A child’s first holidays are not meant to be spent in a hospital room.
Unfortunately, this was our reality last year. At four months old our baby girl was still living her NICU life when the holidays rolled around. As Christmas approached I felt overwhelming sadness that she wouldn’t be home with her family where she belonged on Christmas morning. I am an avid Christmas lover. I crave the chaos of it ! The lights, the music (ALL month long + some), the chilly nights spent curled up by the fire, the family traditions, and the gift giving frenzy. But last year as it approached I felt robbed. My daughter’s first Christmas and I wasn’t going to get to show her all of the magic that surrounds the season. And just when I needed it most one of Santa’s elves (in nurse form) gave me some perspective. She told me that ‘God doesn’t choose just anyone to witness a miracle’.
It hit me hard. How selfish I had been in my perspective on the approaching season thinking I wasn’t going to have MY baby home.
But I did have my baby and she was in her home. Her temporary home. That NICU room was her home for the first 6 months of her life and she deserved the best First Christmas that home could accommodate. And she was going to get it !
So it began. Nowhere to hang the stockings with care ? No problem ! Found a fold up cardboard prop chimney on Amazon. No room for a tree ? No problem ! Her primary had a Brookie size fake one from when her kids were young. By the bedside, the lights were all strung (battery operated of course). And on her window sill sat a light up Santa Stop Here sign just incase he got lost looking for her at her temporary home.
Daddy read her The Night Before Christmas by her bed just as I had planned. We tucked her in her new Christmas Eve jammies with all her leads and her feeding tube secured through the side.

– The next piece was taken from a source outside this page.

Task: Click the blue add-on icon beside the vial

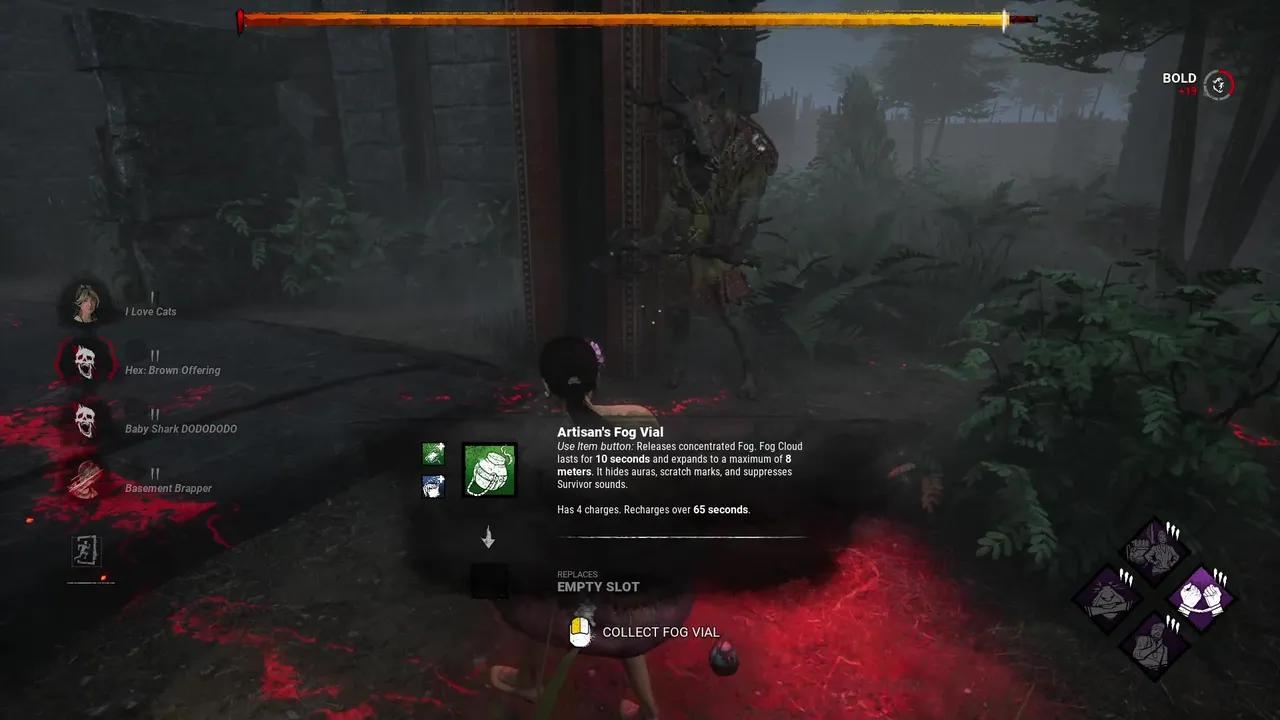Action: coord(433,485)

That night we stayed in the hotel by the hospital and much to our surprise we received a gift of our own. When we checked in that night we were randomly chosen by Hilton as their guest of the day ! We received a complimentary dinner on the hotel. After settling in we went to the hotel bar and sat to have our first Christmas Eve dinner as a family of three, just the two of us. When we’d finished and went to pay for our drinks we were told the 3 men sitting next to us had overhead us talking about all the plans we had for when Brooklynn came home and they had paid for our drinks. As it turns out they too had young daughters and just wanted to pass on some Christmas cheer to the fellow new parents. Gift after gift from complete strangers.
Yet another lesson in love !
Santa found her that night. Right where she was supposed to be; snuggled safely in her bed. He left her gifts and he filled all the stockings. And that next morning, bright and early, before she woke up, the only gifts she had really wanted showed up. Her mommy and her daddy. Because of the hour drive from our house to the hospital most days we arrived during her morning nap after she’d already eaten. Not today. Not this sunny Christmas morning ( San Diego what can we say 🤷🏼♀️) this first Christmas morning she had everything she needed right there when her eyes opened. That was pure joy. Joy in her eyes, her smile and in my heart.
So my wish for you this holiday season is that you find your joy, wherever you may be.